PROVIDED MATERIAL:
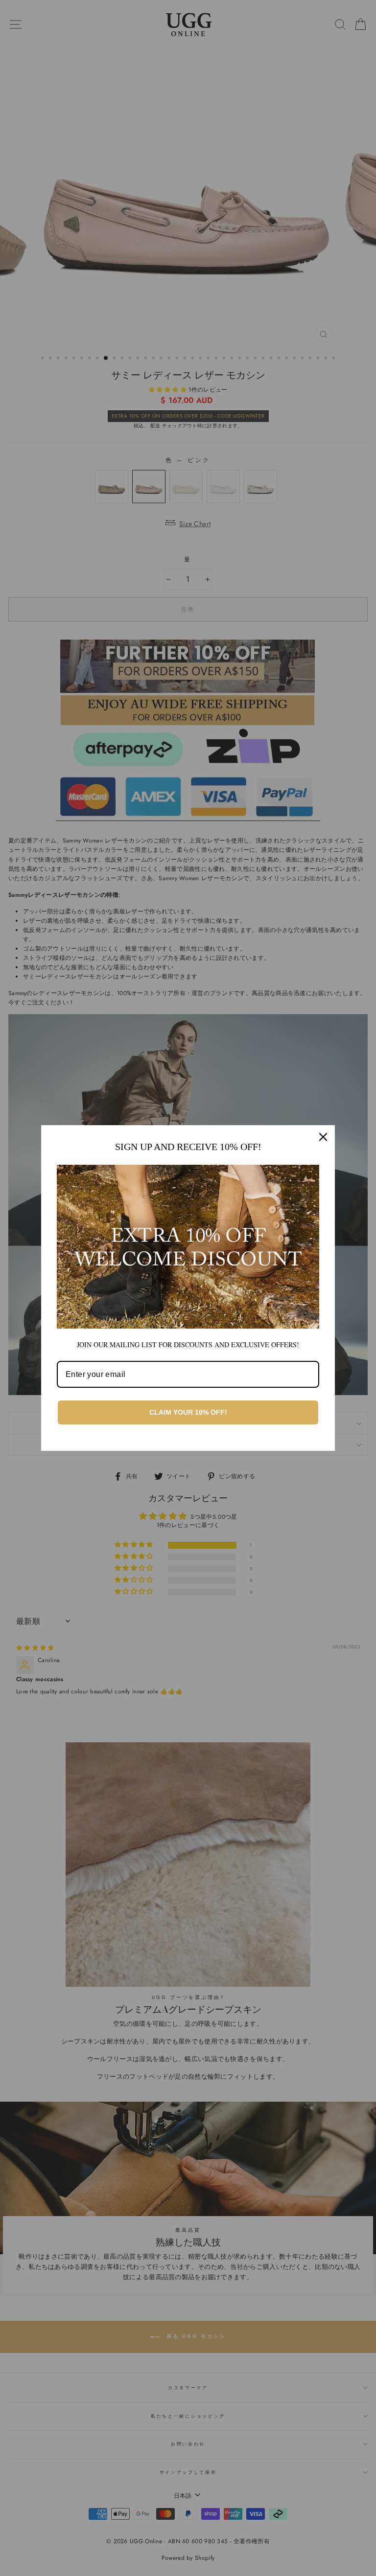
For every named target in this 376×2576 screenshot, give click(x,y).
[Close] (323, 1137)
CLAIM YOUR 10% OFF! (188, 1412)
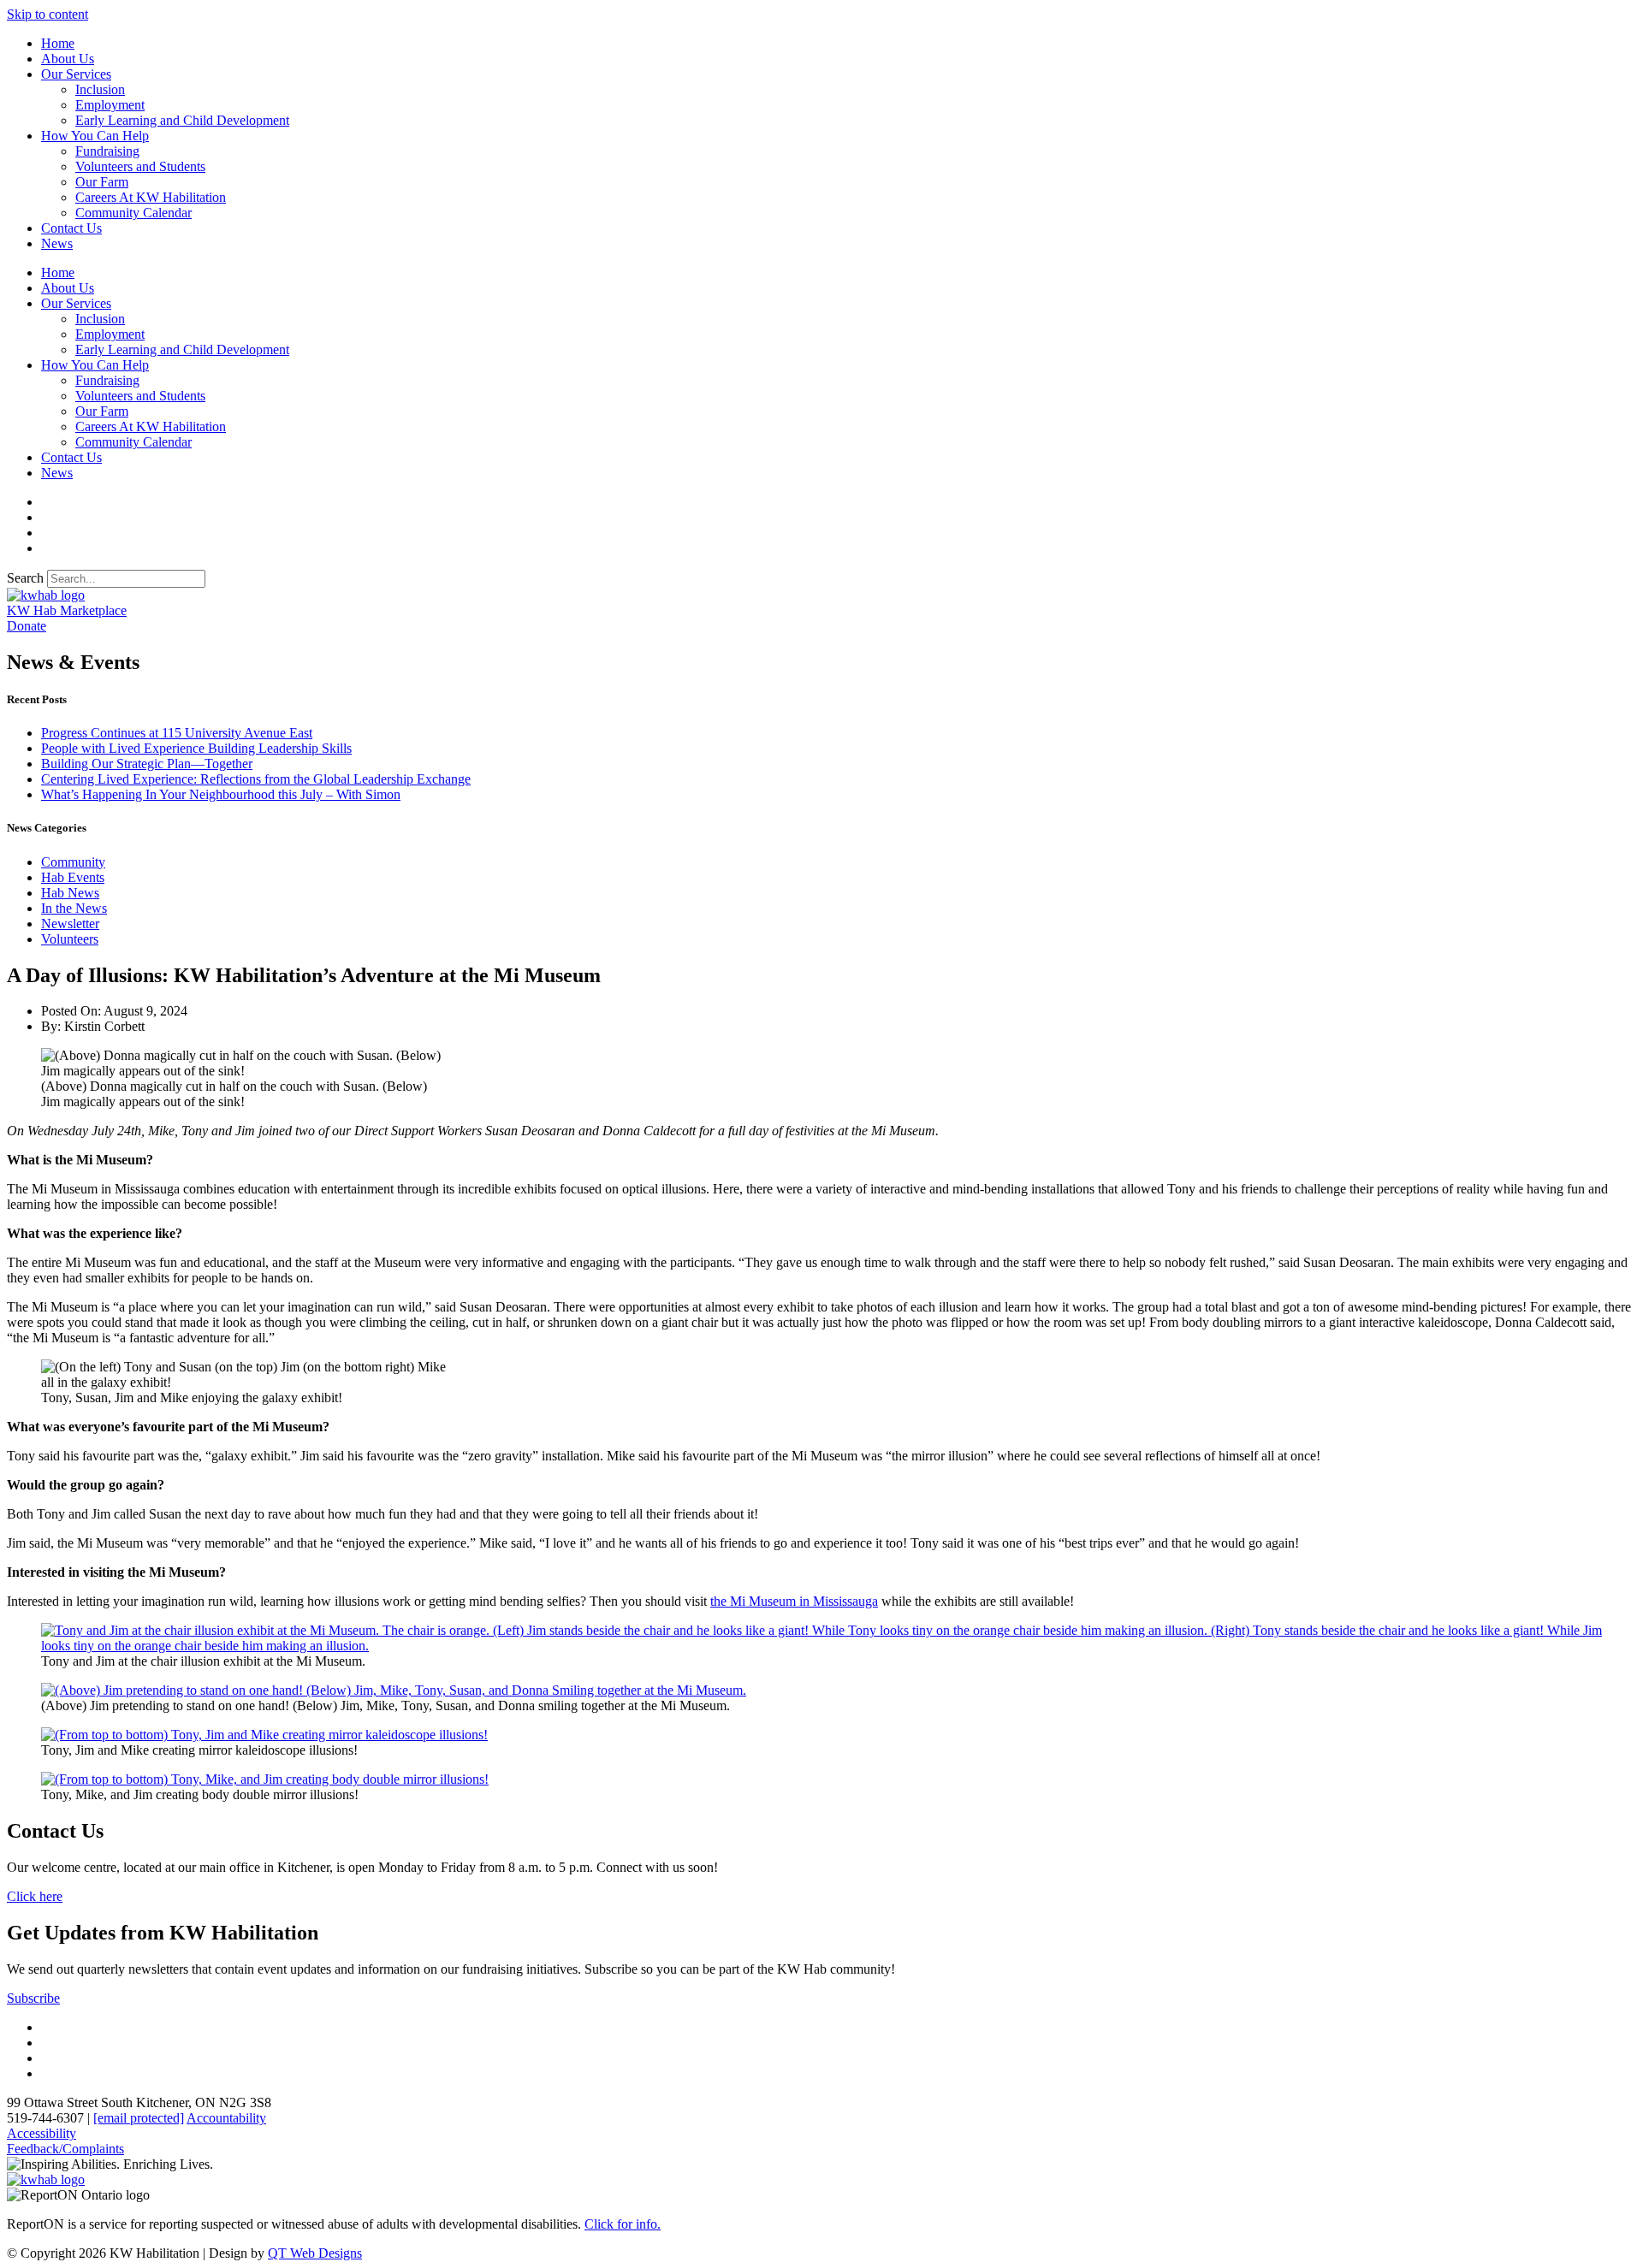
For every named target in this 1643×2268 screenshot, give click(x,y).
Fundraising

EXERCISE REQUIREMENTS: Down to the last line, return the entries above exactly, with no pictures.

ANSWER FOR THIS EXERCISE:
For every named target in this 376×2576 screenshot, give click(x,y).
[Close] (323, 1137)
CLAIM YOUR 10% OFF! (188, 1412)
For every named target in this 1643×2268 screenshot, give click(x,y).
Fundraising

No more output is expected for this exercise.